### YOUR OBJECTIVE
Only one stretch of the listing below is wanted. Begin at the line that has "You are a computer-use", stop after the line that has "Instruction: Open the", and repeat every line in between exactly.
::: RECORDS SUPPLIED
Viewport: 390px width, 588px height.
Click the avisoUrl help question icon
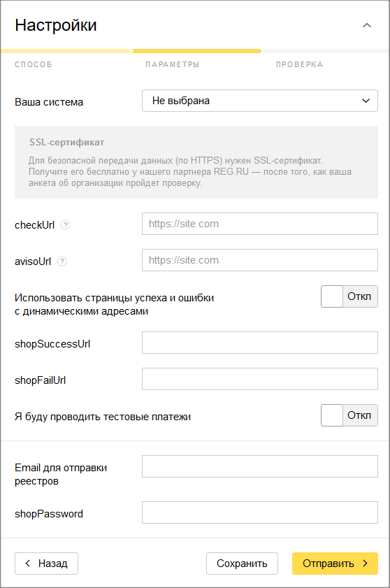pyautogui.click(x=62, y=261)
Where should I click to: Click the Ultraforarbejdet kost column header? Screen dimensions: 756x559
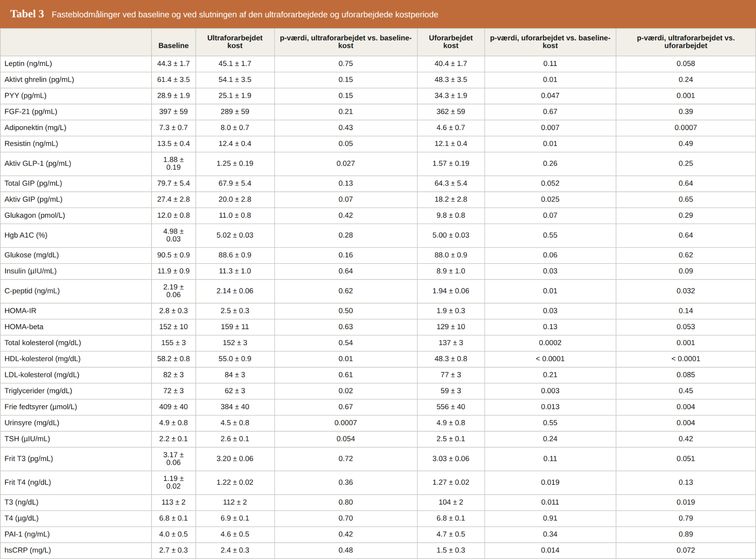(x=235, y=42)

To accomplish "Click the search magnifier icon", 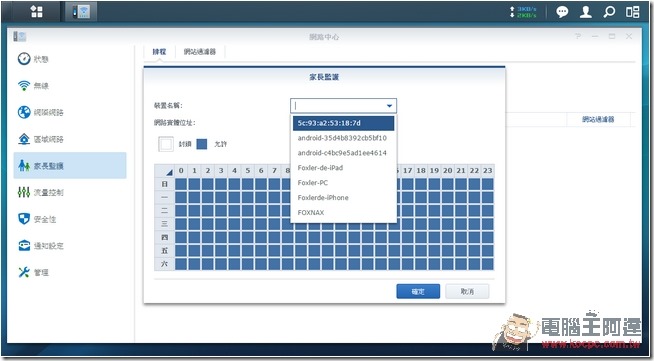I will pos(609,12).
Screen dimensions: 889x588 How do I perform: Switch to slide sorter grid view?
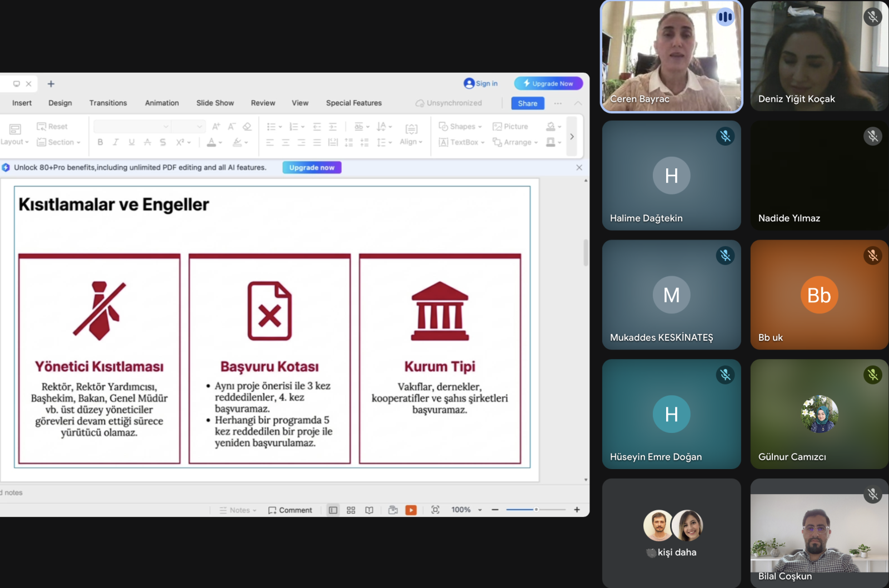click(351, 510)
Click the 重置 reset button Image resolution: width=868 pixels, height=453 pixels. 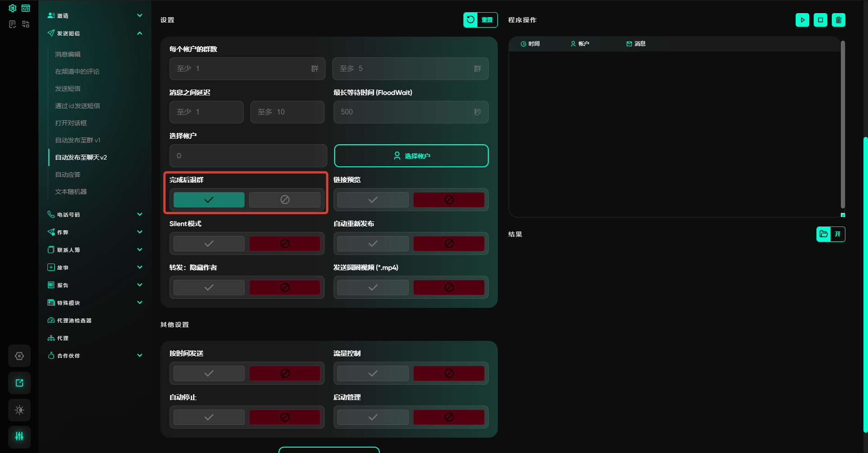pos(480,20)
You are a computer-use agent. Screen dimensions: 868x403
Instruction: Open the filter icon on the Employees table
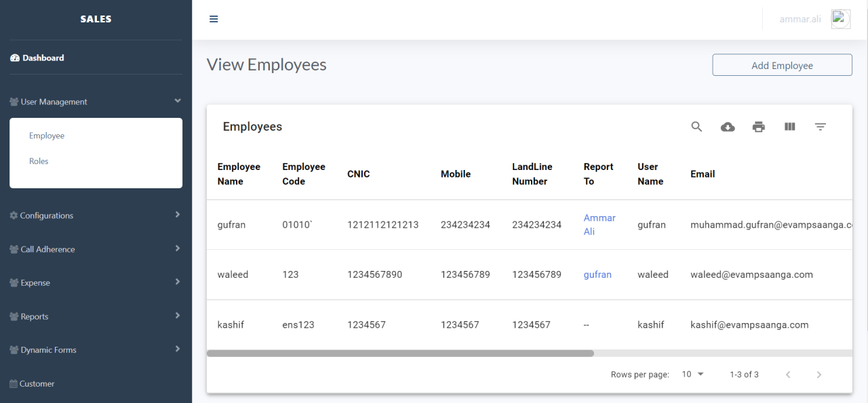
::::::
::: RECORDS SUPPLIED
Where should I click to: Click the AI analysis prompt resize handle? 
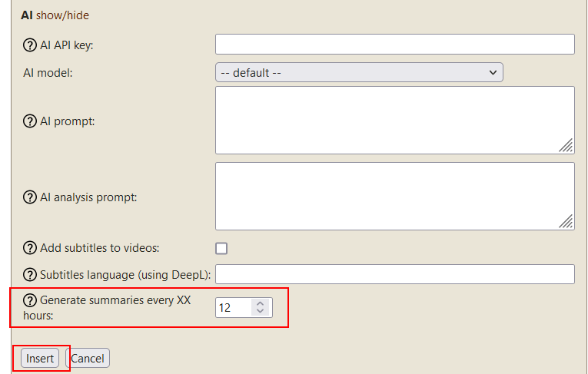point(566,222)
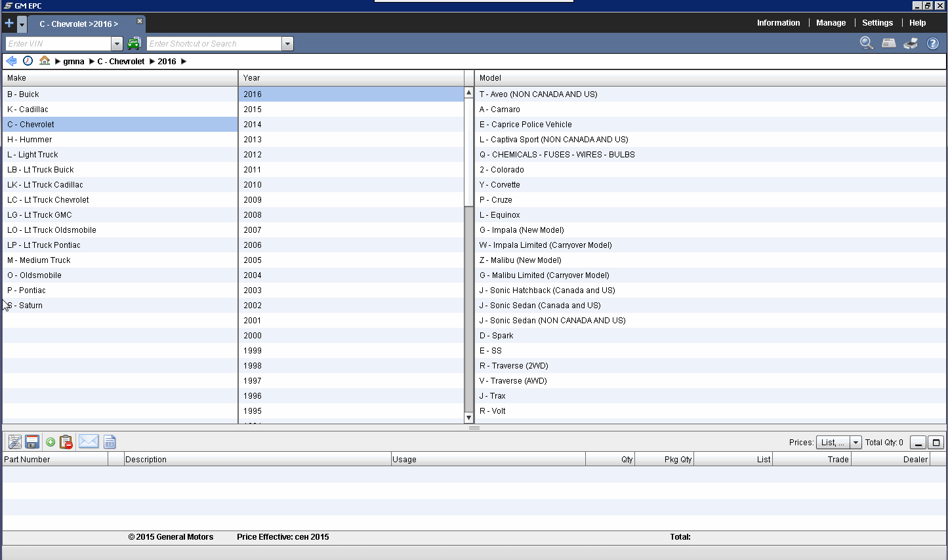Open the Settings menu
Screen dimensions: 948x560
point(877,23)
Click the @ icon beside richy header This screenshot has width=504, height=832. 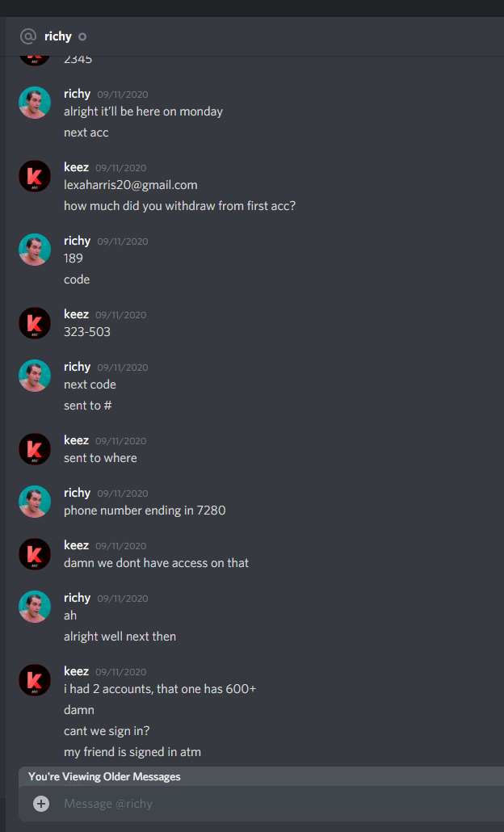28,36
::::::
::: RECORDS SUPPLIED
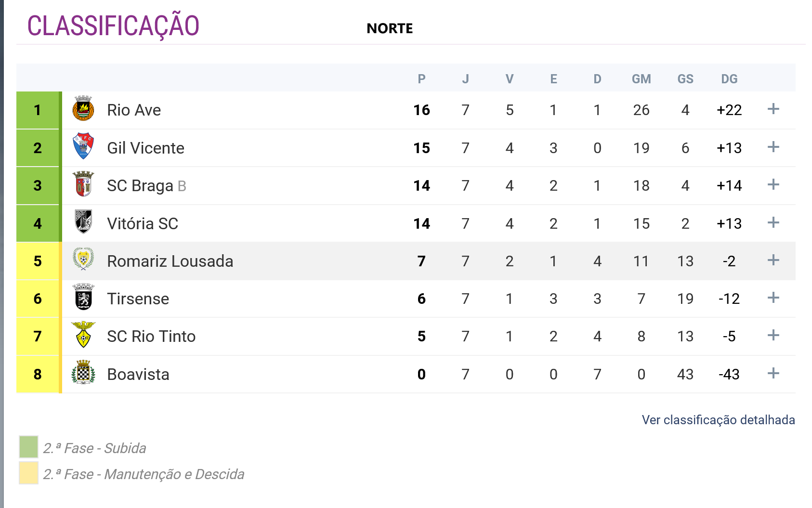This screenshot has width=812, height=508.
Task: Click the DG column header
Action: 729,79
::::::
### ANSWER SECTION
You are a computer-use agent. Screen dimensions: 868x403
Instruction: Open the filter icon on the Employees table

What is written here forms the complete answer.